Consegna 1 – Trascrivi senza modifiche il tratto del brano che si apre con le parole contenenti "Nel suo appello" e si chiude con "ricchi di lui...".
Consegna 2 – Nel brano, quale carica aveva ricoperto Yeo Han-ku?

Il periodo attuale ha molti tratti in comune con quello che ispirò il Programma di Transizione di Trotsky. Affermava: “La borghesia stessa non vede alcuna via d’uscita” e “tutti i partiti tradizionali del capitale si trovano in una situazione di disordine che sconfina, a volte, nella paralisi della volontà”.

Oggi, i più cinici o i più lucidi portavoce della borghesia, in fondo, esprimono lo stesso sgomento. Un uomo di nome Yeo Han-ku, ex ministro del Commercio sudcoreano, dopo aver osservato che “si sta delineando un nuovo ordine economico”, afferma che “questo porterà all’incertezza e all’imprevedibilità”.

Nel suo appello agli investitori di Tesla, Elon Musk di fronte alle incertezze ha proposto la sua soluzione: “La cosa migliore che possiamo fare è avere fabbriche in molte parti del mondo ». A questa constatazione dell’imprevedibilità della situazione mondiale si aggiunge il cinismo stravagante di un ultra-ricco che non si è nemmeno chiesto se la sua soluzione sarebbe attuabile dai suoi colleghi capitalisti un po' meno ricchi di lui...

Dati –
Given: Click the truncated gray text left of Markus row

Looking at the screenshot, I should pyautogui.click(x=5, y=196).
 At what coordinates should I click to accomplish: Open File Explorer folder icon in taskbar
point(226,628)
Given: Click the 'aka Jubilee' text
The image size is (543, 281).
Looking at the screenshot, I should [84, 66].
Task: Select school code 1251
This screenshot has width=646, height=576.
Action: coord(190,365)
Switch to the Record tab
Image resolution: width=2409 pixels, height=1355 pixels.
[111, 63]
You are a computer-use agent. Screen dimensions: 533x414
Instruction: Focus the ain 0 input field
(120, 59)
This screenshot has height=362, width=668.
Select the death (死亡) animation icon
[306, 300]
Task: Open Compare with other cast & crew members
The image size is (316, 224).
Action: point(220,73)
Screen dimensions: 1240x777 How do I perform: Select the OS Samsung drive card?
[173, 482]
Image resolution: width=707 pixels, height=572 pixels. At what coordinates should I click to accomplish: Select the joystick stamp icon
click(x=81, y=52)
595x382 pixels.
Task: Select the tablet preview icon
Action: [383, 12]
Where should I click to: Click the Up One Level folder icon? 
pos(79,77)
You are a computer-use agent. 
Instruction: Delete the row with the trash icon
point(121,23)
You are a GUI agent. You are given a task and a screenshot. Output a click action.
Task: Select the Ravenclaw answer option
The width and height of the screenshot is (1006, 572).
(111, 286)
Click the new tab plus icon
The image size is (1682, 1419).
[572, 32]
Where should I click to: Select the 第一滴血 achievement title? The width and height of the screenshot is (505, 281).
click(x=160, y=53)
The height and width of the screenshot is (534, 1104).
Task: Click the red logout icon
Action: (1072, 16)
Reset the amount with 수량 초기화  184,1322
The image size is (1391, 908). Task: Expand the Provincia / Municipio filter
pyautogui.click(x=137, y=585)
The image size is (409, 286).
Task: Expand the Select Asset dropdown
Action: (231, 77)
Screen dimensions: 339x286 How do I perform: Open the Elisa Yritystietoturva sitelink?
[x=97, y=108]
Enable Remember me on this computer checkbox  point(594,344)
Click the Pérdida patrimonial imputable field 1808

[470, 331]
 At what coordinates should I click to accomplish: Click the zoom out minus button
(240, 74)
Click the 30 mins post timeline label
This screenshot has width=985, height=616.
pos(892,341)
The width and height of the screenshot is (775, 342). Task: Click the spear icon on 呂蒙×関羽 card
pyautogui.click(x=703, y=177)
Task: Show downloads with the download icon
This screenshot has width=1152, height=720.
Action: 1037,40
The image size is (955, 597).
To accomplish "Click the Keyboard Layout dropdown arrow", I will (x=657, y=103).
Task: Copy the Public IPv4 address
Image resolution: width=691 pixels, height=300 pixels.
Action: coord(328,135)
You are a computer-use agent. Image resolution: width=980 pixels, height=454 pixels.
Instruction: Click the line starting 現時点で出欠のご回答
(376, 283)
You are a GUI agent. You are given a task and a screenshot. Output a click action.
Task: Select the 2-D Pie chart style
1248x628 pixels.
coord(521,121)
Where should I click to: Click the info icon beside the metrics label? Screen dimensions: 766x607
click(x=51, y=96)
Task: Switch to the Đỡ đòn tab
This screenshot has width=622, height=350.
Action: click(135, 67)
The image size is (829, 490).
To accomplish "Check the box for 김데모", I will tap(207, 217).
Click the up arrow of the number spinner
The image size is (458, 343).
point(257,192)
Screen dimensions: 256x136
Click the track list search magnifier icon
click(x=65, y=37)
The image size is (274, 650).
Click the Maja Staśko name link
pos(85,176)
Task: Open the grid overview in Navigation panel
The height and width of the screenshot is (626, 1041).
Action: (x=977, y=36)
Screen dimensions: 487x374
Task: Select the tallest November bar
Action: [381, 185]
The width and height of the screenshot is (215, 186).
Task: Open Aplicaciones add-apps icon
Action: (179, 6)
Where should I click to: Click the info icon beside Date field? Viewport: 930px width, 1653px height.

Soluzione svolta 1 –
Nel suo appello agli investitori di Tesla, Elon Musk di fronte alle incertezze ha proposto la sua soluzione: “La cosa migliore che possiamo fare è avere fabbriche in molte parti del mondo ». A questa constatazione dell’imprevedibilità della situazione mondiale si aggiunge il cinismo stravagante di un ultra-ricco che non si è nemmeno chiesto se la sua soluzione sarebbe attuabile dai suoi colleghi capitalisti un po' meno ricchi di lui...

Soluzione svolta 2 – Era stato ministro del Commercio sudcoreano.